Exercise details: Go through the records underneath and count the lines that include the string "post". Give nothing but the number.

Dataset entries:
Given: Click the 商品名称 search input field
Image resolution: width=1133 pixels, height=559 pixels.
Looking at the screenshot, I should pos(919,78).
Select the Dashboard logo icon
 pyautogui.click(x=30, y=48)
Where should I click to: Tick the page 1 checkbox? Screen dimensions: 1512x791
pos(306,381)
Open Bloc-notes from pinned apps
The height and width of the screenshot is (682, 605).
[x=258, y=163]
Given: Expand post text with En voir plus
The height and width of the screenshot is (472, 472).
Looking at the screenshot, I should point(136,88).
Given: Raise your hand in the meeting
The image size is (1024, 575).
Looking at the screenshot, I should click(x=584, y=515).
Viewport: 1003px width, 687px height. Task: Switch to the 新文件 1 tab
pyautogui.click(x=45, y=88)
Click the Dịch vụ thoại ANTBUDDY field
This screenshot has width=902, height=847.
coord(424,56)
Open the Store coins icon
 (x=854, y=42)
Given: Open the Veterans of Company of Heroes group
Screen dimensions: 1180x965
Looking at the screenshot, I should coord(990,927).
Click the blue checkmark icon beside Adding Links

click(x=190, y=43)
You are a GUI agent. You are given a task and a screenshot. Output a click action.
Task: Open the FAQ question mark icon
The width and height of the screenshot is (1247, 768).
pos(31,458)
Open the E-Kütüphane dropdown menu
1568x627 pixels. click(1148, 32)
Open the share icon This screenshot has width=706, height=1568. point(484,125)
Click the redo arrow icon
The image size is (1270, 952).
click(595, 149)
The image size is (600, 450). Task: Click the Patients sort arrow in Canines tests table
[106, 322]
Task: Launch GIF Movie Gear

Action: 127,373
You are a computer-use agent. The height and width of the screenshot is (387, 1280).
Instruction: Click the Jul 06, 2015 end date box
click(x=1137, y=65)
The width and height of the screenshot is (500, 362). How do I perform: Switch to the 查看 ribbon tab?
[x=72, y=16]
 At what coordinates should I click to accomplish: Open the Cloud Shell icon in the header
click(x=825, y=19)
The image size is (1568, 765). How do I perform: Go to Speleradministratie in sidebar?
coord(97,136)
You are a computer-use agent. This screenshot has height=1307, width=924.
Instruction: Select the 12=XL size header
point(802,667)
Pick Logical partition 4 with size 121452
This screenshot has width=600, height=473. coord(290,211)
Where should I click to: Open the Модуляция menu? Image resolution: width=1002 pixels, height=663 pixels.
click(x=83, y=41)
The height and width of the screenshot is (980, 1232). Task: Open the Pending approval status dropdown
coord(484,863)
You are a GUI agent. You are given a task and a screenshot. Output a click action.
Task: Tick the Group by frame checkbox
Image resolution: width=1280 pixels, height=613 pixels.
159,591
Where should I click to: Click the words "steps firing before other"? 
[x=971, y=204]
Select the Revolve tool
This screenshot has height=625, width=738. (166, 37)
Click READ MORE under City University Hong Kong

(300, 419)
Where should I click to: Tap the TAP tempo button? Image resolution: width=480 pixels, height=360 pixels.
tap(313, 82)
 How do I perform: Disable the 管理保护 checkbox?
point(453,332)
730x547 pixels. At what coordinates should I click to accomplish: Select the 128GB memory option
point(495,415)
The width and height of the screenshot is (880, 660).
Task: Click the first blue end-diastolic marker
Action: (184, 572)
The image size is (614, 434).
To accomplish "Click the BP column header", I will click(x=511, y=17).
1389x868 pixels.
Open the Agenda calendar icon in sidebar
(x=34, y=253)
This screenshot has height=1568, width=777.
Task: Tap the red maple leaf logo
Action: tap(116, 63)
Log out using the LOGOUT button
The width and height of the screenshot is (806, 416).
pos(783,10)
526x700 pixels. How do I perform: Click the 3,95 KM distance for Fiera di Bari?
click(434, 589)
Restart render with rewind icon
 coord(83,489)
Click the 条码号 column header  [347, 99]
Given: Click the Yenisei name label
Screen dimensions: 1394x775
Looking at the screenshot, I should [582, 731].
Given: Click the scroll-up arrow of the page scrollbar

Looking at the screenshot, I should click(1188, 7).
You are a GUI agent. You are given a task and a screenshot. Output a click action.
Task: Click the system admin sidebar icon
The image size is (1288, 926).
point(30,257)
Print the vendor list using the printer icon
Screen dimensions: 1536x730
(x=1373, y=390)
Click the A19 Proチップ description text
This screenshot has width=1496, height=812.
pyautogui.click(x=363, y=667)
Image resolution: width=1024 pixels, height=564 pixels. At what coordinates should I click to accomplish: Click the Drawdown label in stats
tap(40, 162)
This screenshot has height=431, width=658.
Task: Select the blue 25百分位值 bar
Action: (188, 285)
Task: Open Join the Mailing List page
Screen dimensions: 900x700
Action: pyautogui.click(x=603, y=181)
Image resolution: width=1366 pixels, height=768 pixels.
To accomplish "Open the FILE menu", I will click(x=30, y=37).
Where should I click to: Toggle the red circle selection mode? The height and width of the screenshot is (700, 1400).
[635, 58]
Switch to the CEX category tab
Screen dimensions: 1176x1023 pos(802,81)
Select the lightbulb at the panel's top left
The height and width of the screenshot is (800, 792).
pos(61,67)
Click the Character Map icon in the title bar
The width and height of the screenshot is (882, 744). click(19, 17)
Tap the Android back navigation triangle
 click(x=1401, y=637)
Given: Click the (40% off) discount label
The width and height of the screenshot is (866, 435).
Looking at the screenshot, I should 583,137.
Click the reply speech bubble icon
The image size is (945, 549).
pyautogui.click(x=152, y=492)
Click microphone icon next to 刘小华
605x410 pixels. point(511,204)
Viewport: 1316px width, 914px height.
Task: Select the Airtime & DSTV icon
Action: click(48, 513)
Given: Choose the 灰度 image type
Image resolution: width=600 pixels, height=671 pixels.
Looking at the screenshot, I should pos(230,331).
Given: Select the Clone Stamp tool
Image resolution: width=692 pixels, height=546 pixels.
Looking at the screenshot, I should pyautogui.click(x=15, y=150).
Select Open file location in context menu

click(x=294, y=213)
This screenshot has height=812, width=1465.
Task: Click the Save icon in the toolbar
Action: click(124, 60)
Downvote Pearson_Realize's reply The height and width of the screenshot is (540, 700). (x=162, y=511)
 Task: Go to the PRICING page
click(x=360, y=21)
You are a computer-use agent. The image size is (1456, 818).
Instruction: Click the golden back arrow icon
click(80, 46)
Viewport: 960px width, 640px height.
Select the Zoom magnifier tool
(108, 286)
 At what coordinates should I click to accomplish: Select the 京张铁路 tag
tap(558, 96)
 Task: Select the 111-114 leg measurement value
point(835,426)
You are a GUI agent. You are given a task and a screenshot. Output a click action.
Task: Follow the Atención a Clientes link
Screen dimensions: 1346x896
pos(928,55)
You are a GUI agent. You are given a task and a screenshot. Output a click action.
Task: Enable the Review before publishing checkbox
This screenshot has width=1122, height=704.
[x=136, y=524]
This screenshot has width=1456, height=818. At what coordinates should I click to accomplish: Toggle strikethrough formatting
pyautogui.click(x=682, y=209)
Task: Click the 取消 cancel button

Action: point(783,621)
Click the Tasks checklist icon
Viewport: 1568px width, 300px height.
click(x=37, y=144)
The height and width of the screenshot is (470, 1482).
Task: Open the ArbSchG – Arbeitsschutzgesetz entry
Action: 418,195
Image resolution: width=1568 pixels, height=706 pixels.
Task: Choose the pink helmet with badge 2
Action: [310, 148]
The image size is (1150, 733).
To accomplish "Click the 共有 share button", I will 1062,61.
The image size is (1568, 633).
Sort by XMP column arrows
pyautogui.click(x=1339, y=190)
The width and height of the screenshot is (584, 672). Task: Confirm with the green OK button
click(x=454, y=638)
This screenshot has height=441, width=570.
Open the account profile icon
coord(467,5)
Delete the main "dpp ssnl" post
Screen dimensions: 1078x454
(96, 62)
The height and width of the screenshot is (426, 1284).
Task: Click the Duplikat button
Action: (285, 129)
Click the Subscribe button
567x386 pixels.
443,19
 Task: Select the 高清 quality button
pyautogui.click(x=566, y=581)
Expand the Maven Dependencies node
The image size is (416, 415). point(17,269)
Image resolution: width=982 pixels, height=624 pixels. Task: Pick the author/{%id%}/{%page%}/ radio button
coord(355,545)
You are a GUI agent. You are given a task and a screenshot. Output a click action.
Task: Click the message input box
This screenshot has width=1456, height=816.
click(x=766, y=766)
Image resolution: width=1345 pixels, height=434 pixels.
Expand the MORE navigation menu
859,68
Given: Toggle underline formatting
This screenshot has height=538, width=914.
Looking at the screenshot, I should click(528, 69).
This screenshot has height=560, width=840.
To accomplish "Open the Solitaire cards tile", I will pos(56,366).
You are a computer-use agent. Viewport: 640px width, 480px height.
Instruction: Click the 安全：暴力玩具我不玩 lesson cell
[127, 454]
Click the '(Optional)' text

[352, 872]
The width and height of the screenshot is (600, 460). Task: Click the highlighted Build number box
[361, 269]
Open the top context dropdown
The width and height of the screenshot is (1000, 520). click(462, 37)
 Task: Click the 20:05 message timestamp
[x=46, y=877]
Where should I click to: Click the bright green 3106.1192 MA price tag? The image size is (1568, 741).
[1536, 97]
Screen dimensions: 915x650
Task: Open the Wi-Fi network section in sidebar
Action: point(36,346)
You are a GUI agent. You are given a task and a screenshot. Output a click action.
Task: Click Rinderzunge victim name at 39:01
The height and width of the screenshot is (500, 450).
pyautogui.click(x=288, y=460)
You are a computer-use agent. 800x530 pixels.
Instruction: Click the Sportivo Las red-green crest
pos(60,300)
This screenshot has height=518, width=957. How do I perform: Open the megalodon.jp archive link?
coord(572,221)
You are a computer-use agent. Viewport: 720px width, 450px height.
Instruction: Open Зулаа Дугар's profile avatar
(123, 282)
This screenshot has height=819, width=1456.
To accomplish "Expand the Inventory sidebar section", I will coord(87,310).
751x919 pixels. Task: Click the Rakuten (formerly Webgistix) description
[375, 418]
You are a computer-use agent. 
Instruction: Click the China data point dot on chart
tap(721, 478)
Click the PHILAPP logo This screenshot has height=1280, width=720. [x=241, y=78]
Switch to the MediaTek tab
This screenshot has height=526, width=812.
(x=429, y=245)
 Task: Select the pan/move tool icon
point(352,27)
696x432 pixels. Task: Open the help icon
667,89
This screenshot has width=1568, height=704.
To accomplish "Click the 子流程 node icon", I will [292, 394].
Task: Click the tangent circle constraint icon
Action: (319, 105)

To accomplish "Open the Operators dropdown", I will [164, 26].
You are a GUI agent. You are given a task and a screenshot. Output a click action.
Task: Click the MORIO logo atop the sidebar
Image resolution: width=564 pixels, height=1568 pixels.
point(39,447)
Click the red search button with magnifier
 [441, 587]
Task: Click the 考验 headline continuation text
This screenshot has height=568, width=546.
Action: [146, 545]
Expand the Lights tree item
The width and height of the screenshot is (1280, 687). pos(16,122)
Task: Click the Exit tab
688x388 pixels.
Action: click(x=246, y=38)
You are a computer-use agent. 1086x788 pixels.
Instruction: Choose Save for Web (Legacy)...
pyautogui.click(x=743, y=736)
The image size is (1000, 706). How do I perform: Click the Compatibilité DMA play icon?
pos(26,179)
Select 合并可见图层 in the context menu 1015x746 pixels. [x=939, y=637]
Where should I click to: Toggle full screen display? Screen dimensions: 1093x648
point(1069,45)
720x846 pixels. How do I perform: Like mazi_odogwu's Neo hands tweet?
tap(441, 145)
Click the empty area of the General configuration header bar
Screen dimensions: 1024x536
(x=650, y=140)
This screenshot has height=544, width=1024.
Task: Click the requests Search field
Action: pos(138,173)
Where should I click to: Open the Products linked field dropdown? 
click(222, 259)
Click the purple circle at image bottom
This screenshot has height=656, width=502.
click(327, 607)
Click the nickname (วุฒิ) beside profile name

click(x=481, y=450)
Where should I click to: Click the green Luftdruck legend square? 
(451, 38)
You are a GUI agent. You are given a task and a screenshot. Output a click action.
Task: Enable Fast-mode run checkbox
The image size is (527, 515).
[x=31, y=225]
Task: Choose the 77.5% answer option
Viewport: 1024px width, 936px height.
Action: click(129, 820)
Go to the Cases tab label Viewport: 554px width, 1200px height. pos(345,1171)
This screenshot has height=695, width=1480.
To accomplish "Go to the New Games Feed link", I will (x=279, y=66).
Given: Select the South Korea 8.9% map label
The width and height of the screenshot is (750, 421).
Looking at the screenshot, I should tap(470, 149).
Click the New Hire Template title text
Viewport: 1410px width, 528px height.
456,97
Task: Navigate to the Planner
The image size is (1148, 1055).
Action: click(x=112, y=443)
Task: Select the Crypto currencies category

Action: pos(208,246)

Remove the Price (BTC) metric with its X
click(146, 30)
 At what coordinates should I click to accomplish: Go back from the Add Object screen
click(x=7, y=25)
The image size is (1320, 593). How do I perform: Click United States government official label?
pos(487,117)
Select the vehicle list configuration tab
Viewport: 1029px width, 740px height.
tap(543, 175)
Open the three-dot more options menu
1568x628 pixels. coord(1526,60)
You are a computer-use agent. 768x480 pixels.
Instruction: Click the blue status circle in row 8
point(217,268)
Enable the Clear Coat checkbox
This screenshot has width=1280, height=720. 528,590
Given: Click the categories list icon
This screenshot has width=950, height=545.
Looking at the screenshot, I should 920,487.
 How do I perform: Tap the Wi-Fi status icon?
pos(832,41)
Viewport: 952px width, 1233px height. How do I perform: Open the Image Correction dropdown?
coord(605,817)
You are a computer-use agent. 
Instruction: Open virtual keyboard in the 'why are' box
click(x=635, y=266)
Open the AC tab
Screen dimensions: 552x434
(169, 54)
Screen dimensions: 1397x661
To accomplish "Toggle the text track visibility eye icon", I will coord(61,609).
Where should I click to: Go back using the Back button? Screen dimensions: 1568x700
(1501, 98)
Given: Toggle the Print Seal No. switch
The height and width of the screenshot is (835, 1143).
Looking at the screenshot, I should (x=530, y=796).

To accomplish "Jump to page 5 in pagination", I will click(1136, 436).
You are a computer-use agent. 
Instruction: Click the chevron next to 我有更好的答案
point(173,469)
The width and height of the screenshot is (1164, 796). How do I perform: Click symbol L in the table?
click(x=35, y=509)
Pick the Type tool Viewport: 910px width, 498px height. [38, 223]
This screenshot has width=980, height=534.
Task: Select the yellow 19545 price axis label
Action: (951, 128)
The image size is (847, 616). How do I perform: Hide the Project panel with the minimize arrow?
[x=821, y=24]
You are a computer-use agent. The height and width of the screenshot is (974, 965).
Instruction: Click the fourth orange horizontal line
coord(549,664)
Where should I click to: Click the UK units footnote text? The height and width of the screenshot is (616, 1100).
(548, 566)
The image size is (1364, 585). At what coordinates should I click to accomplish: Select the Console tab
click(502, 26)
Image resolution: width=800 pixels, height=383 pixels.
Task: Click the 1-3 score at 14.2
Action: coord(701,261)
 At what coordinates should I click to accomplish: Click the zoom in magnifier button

Answer to the exercise: 2